*What you will do*: Every line that contains "agent" must be located and copied from the data.

*Information provided*:
========================================================================

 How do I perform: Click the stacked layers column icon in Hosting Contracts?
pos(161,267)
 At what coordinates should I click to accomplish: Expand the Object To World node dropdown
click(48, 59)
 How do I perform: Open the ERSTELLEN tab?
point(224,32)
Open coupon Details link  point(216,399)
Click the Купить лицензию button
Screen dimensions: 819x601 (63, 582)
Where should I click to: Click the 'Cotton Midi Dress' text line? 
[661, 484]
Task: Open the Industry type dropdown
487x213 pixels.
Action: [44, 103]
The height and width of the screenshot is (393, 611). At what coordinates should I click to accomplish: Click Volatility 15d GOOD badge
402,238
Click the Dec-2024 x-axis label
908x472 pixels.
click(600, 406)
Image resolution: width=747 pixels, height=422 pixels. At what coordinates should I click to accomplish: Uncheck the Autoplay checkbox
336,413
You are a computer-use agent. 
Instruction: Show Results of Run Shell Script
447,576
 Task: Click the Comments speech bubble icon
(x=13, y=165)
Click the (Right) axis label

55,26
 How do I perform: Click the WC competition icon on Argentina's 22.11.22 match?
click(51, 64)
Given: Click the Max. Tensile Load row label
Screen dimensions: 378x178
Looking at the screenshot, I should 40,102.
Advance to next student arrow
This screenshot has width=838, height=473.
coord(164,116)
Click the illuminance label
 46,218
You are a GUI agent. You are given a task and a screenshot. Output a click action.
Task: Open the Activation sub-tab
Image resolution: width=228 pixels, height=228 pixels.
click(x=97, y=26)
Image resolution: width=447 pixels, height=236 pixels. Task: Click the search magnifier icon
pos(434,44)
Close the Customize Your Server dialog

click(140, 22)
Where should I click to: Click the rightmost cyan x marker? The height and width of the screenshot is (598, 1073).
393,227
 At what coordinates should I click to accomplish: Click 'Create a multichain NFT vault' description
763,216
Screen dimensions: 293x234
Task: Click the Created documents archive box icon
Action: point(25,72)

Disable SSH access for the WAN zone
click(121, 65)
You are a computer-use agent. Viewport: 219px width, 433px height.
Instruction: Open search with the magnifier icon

========================================================================

*Result of this exercise*:
You are a computer-use agent. 
You are a GUI agent. You are given a task and a screenshot. Output a click action.
You are a computer-use agent. Viewport: 219px width, 433px height.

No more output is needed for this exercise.